» Stated exercise: Copy the lines from the first one up to and including the line with "[x=858, y=17]", swapping "distance tick label" for "distance marker label" and leaving everything else unchanged.

Lines for locating words and elements

[start]

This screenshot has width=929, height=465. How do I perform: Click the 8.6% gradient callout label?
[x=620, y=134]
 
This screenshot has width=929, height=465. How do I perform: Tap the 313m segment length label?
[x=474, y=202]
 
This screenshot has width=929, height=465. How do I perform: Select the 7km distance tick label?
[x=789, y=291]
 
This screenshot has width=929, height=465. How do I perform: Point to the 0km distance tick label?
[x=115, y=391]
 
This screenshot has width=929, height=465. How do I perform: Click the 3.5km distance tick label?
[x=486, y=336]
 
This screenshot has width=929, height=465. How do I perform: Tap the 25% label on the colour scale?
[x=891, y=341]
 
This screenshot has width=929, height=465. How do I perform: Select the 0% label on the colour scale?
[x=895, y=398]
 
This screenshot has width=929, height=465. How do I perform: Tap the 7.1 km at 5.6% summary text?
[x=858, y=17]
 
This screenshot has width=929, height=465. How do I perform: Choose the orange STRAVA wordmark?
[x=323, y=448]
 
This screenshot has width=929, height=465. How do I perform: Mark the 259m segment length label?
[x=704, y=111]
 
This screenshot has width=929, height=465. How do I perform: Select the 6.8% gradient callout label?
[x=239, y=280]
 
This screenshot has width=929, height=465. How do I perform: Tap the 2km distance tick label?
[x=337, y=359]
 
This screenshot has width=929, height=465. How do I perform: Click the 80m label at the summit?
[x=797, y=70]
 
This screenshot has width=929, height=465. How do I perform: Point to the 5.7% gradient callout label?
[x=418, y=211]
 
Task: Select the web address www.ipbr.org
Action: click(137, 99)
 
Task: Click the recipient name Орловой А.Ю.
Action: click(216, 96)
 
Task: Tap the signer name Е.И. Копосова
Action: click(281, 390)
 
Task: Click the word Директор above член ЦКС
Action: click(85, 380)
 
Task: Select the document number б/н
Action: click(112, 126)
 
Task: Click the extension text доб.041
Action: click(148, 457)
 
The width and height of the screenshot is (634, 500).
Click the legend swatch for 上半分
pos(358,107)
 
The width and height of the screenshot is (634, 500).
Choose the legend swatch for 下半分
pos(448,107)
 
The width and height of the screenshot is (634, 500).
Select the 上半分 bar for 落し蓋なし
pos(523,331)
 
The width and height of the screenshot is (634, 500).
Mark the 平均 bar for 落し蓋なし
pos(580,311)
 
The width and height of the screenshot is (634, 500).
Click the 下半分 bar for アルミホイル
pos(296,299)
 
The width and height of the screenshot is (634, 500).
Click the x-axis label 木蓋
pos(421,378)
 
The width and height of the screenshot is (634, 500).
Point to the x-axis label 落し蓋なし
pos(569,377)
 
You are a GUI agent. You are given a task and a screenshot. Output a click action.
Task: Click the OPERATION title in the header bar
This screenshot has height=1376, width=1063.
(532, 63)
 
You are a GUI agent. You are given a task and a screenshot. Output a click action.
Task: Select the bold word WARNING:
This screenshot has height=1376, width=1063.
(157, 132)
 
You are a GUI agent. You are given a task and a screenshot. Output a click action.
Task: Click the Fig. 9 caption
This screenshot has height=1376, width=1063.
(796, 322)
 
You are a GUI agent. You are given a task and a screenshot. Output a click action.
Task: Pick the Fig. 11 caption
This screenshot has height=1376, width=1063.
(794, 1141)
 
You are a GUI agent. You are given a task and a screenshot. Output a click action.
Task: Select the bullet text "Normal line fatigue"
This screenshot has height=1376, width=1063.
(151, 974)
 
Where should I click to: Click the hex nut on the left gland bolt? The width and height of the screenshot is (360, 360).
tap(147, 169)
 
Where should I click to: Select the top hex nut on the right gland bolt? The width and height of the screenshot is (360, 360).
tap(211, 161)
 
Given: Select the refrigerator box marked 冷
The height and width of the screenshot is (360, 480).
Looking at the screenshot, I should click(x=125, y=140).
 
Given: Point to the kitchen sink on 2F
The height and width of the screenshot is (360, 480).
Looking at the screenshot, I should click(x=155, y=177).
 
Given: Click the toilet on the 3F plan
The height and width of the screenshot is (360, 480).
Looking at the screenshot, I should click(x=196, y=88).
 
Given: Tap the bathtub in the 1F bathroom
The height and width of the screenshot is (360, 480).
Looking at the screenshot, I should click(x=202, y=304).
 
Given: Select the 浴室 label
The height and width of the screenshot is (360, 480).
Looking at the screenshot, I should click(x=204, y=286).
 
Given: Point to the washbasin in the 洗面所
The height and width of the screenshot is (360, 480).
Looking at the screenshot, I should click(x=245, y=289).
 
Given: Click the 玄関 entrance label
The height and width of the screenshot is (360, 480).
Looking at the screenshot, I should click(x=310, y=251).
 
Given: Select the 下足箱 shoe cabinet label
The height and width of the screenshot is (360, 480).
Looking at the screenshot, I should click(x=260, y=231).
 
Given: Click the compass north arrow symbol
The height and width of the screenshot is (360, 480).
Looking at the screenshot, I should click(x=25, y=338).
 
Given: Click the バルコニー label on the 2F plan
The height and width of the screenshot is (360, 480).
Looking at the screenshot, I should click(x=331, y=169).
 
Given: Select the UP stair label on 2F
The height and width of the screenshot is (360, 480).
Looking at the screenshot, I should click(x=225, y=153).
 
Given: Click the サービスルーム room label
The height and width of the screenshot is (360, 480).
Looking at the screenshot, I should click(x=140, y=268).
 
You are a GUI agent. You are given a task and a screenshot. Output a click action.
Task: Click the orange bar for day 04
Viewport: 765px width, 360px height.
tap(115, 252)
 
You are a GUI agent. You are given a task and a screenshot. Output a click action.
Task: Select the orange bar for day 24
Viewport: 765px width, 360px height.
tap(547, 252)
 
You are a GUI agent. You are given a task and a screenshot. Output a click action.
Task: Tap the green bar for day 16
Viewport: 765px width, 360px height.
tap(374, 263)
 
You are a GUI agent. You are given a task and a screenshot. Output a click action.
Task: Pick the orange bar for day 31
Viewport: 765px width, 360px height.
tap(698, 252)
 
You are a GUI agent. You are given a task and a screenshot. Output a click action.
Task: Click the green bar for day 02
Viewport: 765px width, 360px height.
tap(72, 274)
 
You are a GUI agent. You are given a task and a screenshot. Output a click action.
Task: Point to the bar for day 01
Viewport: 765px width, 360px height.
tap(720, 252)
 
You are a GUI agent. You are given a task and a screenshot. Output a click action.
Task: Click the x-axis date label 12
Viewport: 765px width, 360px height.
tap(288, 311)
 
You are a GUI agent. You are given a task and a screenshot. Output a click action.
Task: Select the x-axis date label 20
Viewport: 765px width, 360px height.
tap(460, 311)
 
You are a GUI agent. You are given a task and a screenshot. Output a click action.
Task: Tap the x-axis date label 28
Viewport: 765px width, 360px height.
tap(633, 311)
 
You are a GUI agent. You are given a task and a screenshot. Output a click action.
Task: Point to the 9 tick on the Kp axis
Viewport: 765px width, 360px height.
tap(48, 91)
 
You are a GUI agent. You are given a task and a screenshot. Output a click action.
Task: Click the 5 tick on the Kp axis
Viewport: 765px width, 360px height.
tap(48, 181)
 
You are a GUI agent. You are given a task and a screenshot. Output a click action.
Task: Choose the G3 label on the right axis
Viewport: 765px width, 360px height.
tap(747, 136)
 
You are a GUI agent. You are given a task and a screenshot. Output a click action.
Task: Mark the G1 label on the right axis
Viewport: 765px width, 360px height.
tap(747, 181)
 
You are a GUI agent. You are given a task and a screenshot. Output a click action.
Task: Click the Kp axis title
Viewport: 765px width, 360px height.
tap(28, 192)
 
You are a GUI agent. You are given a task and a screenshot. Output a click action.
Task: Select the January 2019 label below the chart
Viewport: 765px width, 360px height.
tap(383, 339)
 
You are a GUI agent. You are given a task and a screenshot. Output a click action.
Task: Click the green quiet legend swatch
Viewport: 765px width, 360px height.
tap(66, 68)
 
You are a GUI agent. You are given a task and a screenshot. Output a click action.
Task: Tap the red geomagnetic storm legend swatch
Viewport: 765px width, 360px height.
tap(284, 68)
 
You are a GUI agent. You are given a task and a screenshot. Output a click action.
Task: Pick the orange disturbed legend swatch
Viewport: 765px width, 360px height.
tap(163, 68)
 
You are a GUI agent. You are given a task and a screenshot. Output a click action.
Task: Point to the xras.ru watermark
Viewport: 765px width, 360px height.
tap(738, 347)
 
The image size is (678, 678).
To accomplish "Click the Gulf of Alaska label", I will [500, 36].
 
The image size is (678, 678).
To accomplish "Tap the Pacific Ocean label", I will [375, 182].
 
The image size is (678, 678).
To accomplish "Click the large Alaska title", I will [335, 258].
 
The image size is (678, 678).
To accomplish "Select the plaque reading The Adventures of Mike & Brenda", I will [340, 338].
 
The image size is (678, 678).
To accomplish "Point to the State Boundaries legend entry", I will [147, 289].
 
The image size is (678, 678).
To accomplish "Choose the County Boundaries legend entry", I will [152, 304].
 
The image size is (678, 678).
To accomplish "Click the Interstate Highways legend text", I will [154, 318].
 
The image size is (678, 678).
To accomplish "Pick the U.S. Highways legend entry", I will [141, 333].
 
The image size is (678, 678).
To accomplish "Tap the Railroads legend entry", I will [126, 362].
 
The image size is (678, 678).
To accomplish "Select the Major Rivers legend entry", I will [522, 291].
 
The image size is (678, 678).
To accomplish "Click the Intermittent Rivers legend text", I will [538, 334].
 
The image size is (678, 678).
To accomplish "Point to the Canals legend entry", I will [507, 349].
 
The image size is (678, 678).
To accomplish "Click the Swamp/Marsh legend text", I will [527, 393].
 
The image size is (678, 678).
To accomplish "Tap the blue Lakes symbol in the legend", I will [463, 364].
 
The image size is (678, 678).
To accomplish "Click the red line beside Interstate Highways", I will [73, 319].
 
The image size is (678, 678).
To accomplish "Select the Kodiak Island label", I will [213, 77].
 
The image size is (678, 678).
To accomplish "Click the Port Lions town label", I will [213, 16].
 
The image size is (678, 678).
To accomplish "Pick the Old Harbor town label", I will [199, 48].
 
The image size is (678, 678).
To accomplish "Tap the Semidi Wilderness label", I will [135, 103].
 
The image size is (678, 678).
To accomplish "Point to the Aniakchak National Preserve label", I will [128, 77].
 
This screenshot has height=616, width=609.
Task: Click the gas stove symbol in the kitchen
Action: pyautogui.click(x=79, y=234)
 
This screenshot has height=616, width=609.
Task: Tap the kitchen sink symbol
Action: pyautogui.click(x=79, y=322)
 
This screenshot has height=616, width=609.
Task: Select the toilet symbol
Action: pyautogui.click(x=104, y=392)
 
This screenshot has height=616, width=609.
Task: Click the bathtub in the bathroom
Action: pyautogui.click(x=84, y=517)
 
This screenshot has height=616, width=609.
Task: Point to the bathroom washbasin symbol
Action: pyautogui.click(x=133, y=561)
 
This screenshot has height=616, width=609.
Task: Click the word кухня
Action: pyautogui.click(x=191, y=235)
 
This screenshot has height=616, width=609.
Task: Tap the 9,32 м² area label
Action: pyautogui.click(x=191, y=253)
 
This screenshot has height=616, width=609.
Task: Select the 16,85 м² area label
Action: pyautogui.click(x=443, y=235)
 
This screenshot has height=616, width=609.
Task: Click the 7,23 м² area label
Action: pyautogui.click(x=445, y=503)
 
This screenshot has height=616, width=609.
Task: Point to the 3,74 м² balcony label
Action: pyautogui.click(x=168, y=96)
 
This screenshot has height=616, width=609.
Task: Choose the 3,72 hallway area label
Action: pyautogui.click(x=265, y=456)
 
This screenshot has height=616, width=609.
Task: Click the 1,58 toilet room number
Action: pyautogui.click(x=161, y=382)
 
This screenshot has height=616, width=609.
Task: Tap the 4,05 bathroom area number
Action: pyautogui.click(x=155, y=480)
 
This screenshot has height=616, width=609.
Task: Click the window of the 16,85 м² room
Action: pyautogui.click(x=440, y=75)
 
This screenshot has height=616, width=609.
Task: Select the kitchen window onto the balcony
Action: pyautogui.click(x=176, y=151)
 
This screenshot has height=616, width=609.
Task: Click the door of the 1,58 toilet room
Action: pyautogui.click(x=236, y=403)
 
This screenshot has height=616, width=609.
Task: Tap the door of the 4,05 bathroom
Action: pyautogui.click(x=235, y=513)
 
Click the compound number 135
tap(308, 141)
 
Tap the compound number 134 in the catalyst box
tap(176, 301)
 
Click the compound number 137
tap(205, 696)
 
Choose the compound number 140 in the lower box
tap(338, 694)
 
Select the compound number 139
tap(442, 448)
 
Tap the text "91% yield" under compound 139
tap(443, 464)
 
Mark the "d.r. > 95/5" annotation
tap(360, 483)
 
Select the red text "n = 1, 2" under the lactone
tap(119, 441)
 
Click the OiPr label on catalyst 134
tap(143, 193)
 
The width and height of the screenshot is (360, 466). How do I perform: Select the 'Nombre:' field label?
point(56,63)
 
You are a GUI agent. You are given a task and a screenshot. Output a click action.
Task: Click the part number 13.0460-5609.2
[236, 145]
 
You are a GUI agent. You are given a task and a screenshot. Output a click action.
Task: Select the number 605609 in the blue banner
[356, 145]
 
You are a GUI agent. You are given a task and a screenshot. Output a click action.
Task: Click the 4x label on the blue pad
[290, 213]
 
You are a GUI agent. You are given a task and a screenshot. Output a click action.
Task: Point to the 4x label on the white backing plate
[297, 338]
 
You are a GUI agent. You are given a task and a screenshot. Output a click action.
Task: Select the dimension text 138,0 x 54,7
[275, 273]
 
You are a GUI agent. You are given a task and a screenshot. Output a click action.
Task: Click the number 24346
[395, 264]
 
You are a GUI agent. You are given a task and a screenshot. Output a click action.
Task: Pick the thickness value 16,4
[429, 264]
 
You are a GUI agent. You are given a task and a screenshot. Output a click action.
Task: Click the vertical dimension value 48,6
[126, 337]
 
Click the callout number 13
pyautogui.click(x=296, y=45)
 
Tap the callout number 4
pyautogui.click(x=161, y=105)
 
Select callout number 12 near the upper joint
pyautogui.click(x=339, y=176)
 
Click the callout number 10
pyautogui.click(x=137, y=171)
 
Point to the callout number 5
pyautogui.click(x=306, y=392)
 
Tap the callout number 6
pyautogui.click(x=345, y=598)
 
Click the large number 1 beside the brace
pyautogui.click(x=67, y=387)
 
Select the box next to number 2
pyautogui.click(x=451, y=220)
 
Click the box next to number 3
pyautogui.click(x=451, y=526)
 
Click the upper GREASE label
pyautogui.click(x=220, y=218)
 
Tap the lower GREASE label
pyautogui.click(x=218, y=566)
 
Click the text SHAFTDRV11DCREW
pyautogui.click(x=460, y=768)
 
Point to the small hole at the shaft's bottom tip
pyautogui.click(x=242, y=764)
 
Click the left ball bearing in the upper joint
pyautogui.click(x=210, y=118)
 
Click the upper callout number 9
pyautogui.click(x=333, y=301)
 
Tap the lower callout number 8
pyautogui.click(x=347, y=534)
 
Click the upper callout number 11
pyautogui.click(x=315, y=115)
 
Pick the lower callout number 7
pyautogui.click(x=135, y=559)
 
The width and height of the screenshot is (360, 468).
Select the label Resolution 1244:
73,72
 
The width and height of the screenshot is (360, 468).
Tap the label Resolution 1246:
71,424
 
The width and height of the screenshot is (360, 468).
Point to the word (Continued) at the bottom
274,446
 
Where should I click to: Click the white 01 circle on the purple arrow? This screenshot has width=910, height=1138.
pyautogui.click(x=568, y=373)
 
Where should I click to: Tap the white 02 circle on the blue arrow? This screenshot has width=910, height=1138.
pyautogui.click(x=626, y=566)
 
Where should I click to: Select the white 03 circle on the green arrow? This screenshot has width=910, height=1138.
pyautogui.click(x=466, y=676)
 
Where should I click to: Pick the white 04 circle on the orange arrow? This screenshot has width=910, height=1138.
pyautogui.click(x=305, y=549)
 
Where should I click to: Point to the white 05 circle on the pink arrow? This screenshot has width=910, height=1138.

[end]

» Written response:
This screenshot has width=929, height=465. How do I perform: Click the 8.6% gradient callout label?
[x=620, y=134]
 
This screenshot has width=929, height=465. How do I perform: Tap the 313m segment length label?
[x=474, y=202]
 
This screenshot has width=929, height=465. How do I perform: Select the 7km distance marker label?
[x=789, y=291]
 
This screenshot has width=929, height=465. How do I perform: Point to the 0km distance marker label?
[x=115, y=391]
 
This screenshot has width=929, height=465. How do I perform: Click the 3.5km distance marker label?
[x=486, y=336]
 
This screenshot has width=929, height=465. How do I perform: Tap the 25% label on the colour scale?
[x=891, y=341]
 
This screenshot has width=929, height=465. How do I perform: Select the 0% label on the colour scale?
[x=895, y=398]
 
This screenshot has width=929, height=465. How do I perform: Tap the 7.1 km at 5.6% summary text?
[x=858, y=17]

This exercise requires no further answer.